Apatite

The problem of the carbonate substitution in bioapatites is studied via x-ray and neutron powder diffraction. A series of samples of low temperature carbonate hydroxyapatites with varying carbonate content was synthesized. The carbonate solubility in the hydroxyapatite system was studied with x-ray diffraction. The detailed crystal structure parameters of the synthetic carbonate hydroxyapatites were studied as a function of temperature and carbonate content from the analysis of Rietveld refinements of neutron powder diffraction data. The phosphate tetrahedron is distorted by the carbonate substitution. The tetrahedral bond lengths P-O1 and P-O2 decrease by 2--3%. The atomic displacement parameters (ADPs) of the tetrahedral P, O1, O2, and O3 sites reveal a static disorder in the carbonate hydroxyapatite specimens. The results of the present comparison are consistent with the mechanism of carbonate substitution on the mirror plane of the phosphate tetrahedron.

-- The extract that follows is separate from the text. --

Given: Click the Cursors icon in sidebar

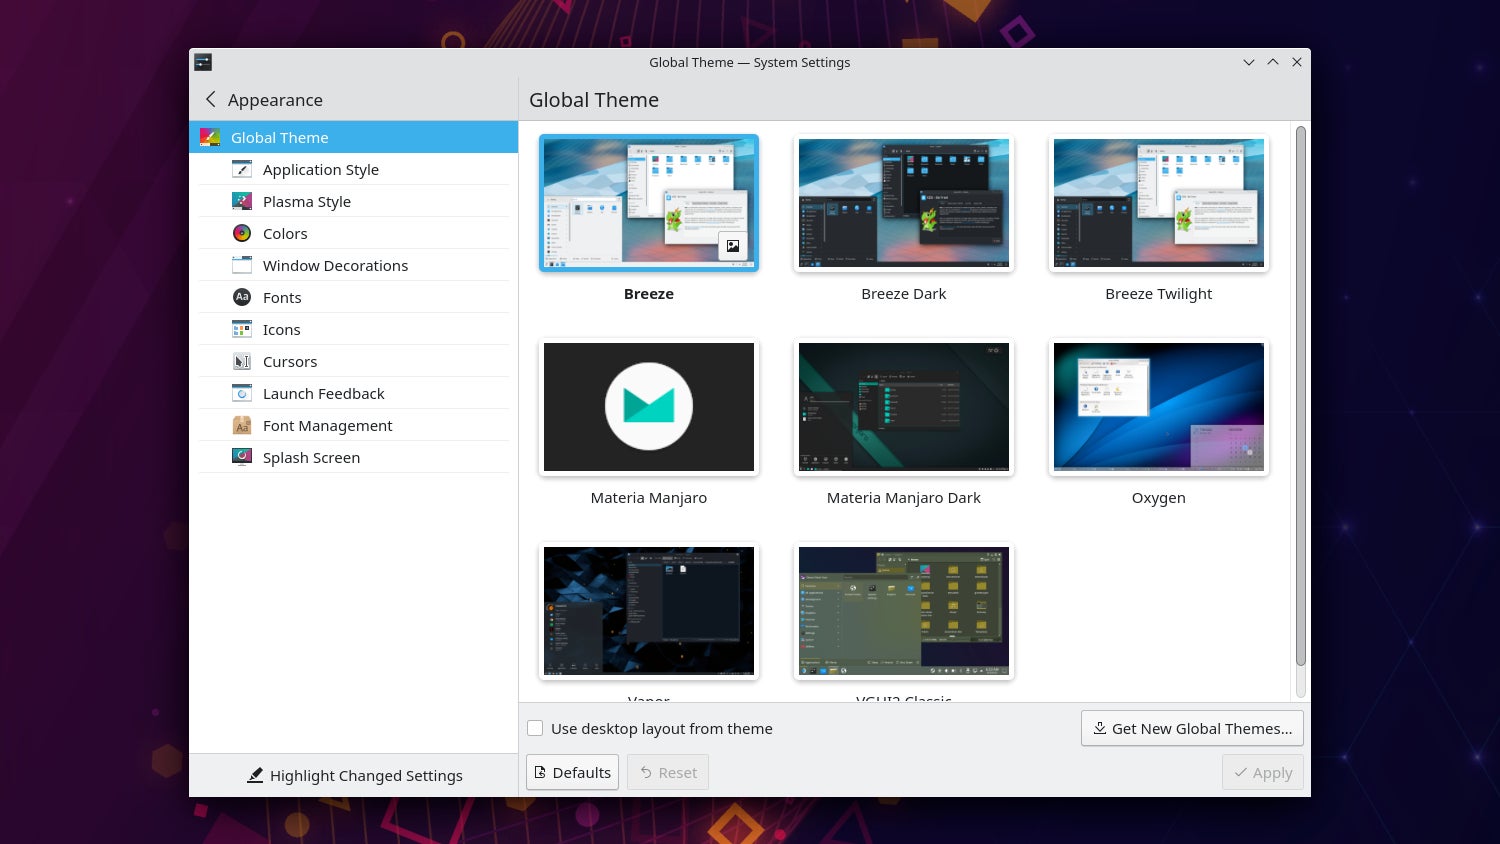Looking at the screenshot, I should coord(242,362).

The mechanism of the carbonate substitution in the apatite structure is unraveled through analysis of Rietveld refinements of powder diffraction data from a single-phase natural carbonate fluorapatite (francolite). The refined values of the P-O bond lengths give a ~1.6% distortion of the phosphate tetrahedron caused by the carbonate substitution. The two bond lengths P-O1 and P-O2 and their corresponding angles on the mirror plane of the phosphate tetrahedron are mainly disturbed by this substitution. A static positional disorder, mainly of the atoms at the tetrahedral sites, is revealed from the temperature dependence of the atomic anisotropic displacement parameters. A model for the mechanism of the carbonate entrance in the apatite structure is proposed.